Movement Restricted Due to 'Wuhan Coronavirus,' 'A Fatal Blow' to North Korean Defectors

Movement Restricted Due to 'Wuhan Coronavirus,' 'A Fatal Blow

In China, the epicenter of the new strain of the coronavirus, a powerful movement restriction policy has been implemented, with public transportation temporarily suspended and cities blocked.

China borders North Korea, which is the main route for North Koreans to defect. In order to defect from North Korea by land, there is no choice but to head to China. However, China is using its official power to forcibly repatriate North Korean refugees.

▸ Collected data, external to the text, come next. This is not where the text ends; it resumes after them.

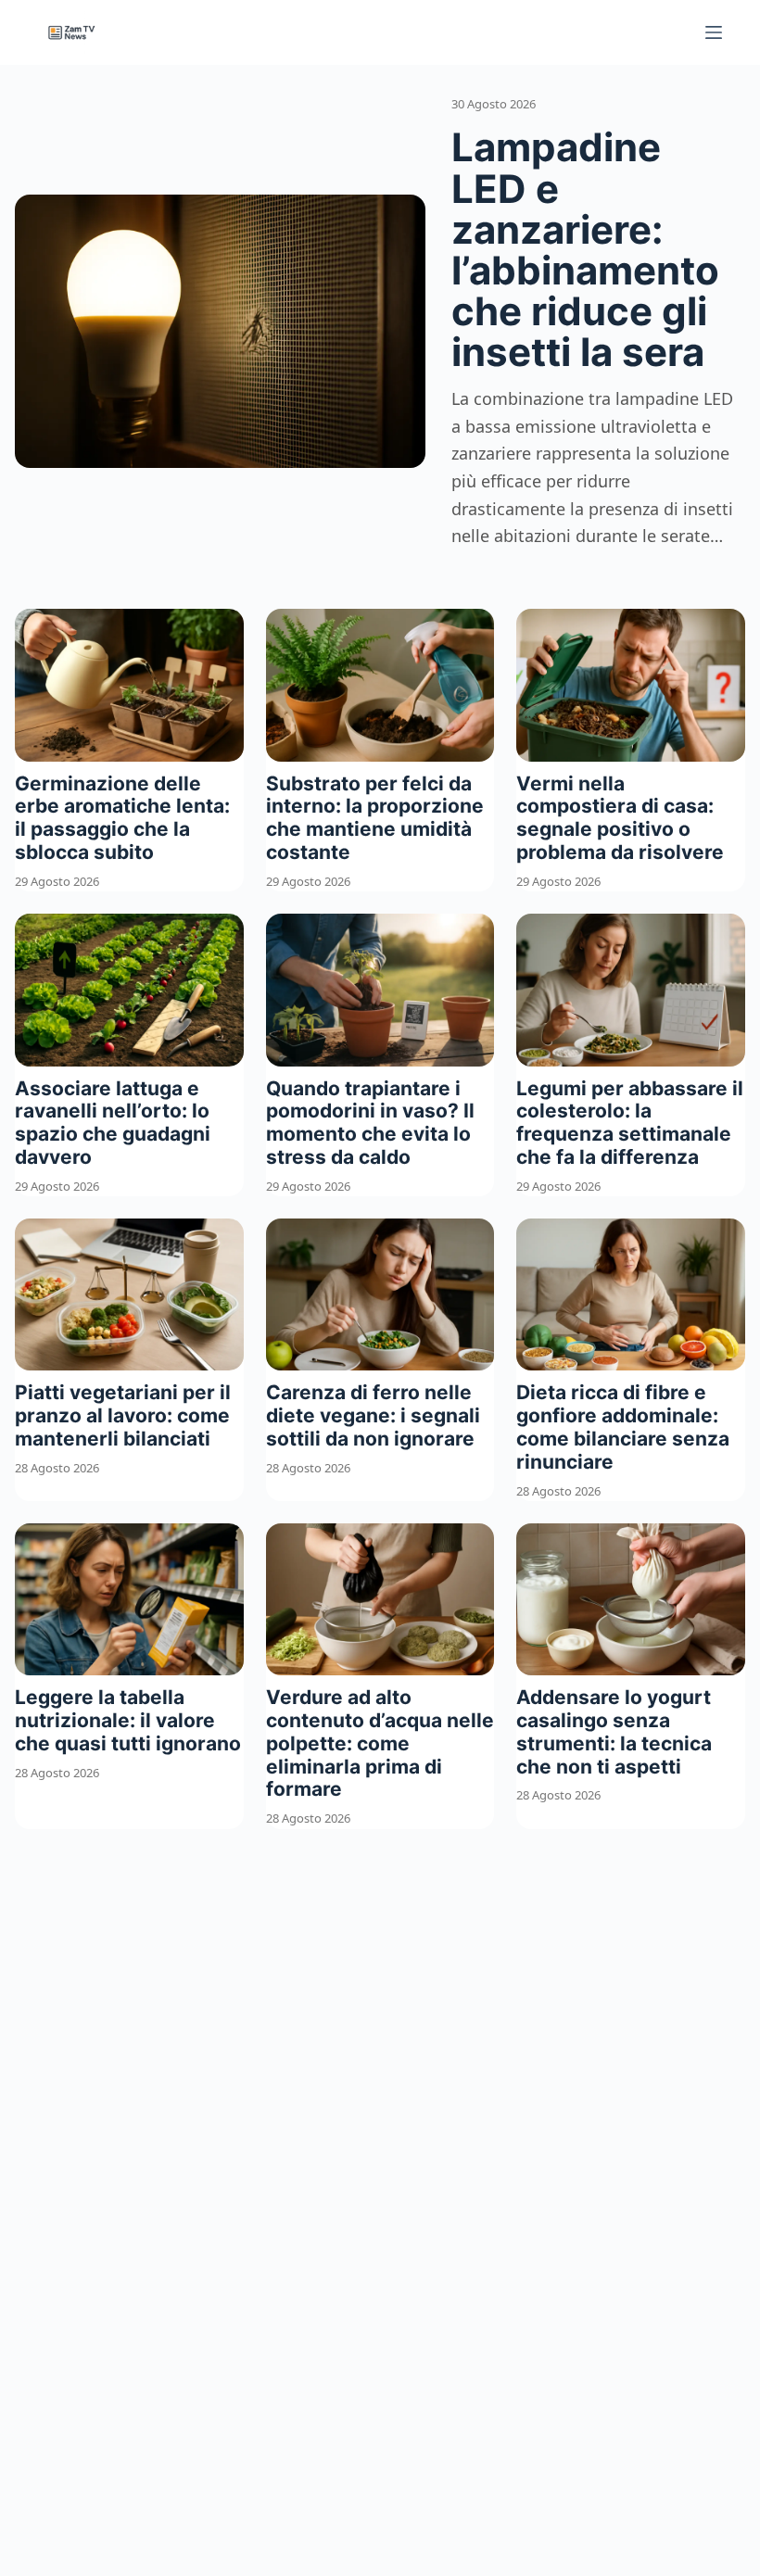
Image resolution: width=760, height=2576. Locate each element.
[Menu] (713, 32)
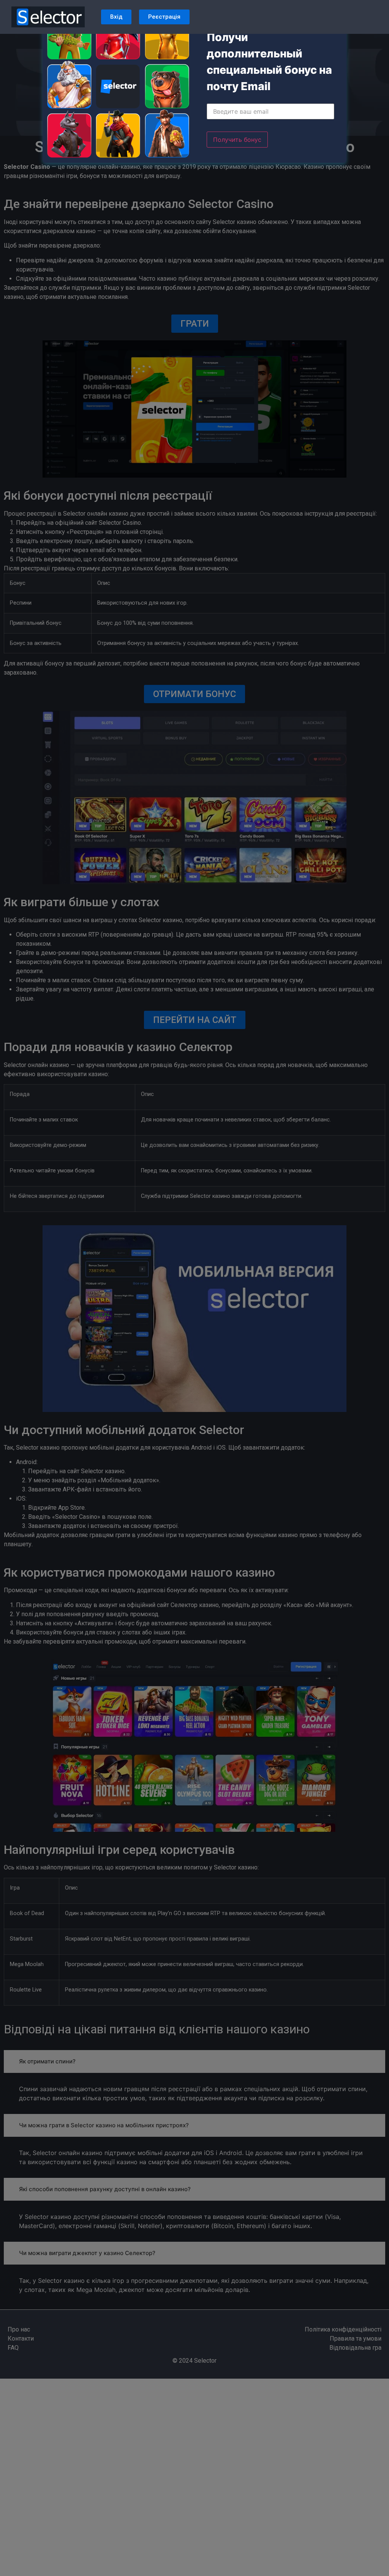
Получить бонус (237, 139)
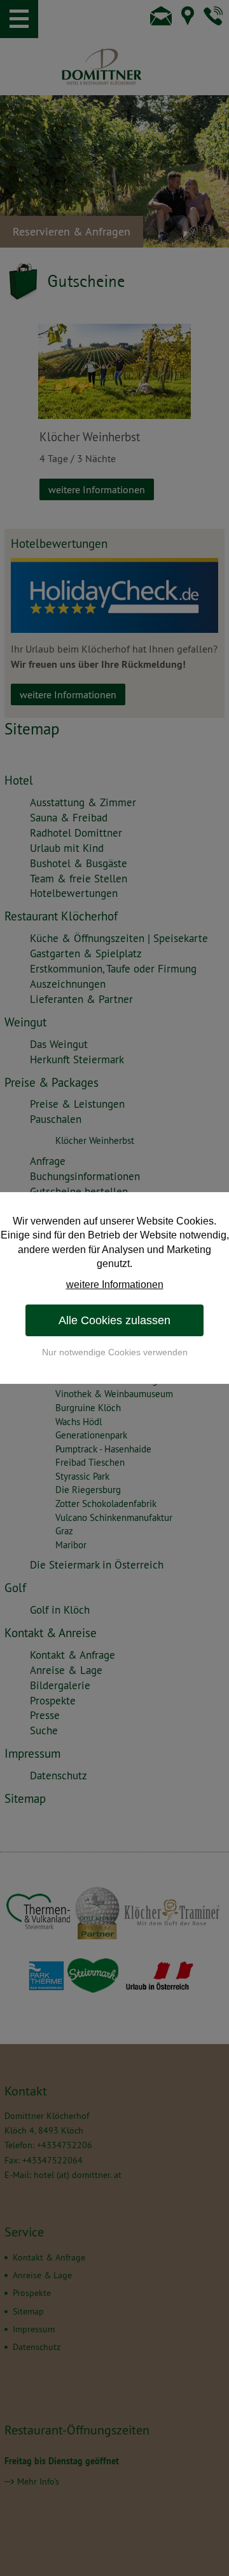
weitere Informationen (114, 1284)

So many North Korean defectors are not reassured even if they cross the Yalu River and escape from the North. The unrest continues until it reaches "third countries" such as South Korea from China, and they are moving in secret to avoid being caught by local police.

To North Korean defectors in China whom should migrate immediately, 'new coronavirus' is becoming another disaster. North Korean human rights activists gathered their mouths and asked for prayers, saying North Korean defectors in China are in a difficult position due to the incident.

Kim Sung-eun, a pastor at the Kaleb Sun Church, said, "The civil and military are blocking the movement in China in general. "As North Korean defectors live in places because they can't move," he said. "That's why the food and clothing issue is a necessary reality right now."

"We hope that North Korean defectors in China will pray so that everything necessary for their lives can be supported while the Wuhan pneumonia recede from their safe houses," Kim said on his SNS.

"All means of transportation and city inspections in China have been tightened," said Pastor Jeong Peter of the North Korean Justice Union, who is working to rescue North Korean defectors. Even rural village entrance was shut down, all activities of North Korean women from escaping was suspended," he said.

Local activist groups protecting North Korean defectors are facing growing difficulties, with the need to keep them safe until the incident ends.

Pastor Kim Kyu-ho (a permanent representative of the Sunmin Network) said, "North Korean defectors in China cannot receive proper treatment because of their status as refugees or illegal aliens. I am worried that being under a concealed place they may be affected by the incident," he said. "So, it is more urgent to revise the law on the protection of North Korean defectors."

Revising the law, Kim said, should provide a system for local embassies to actively move when urgent relief situations arise in third countries.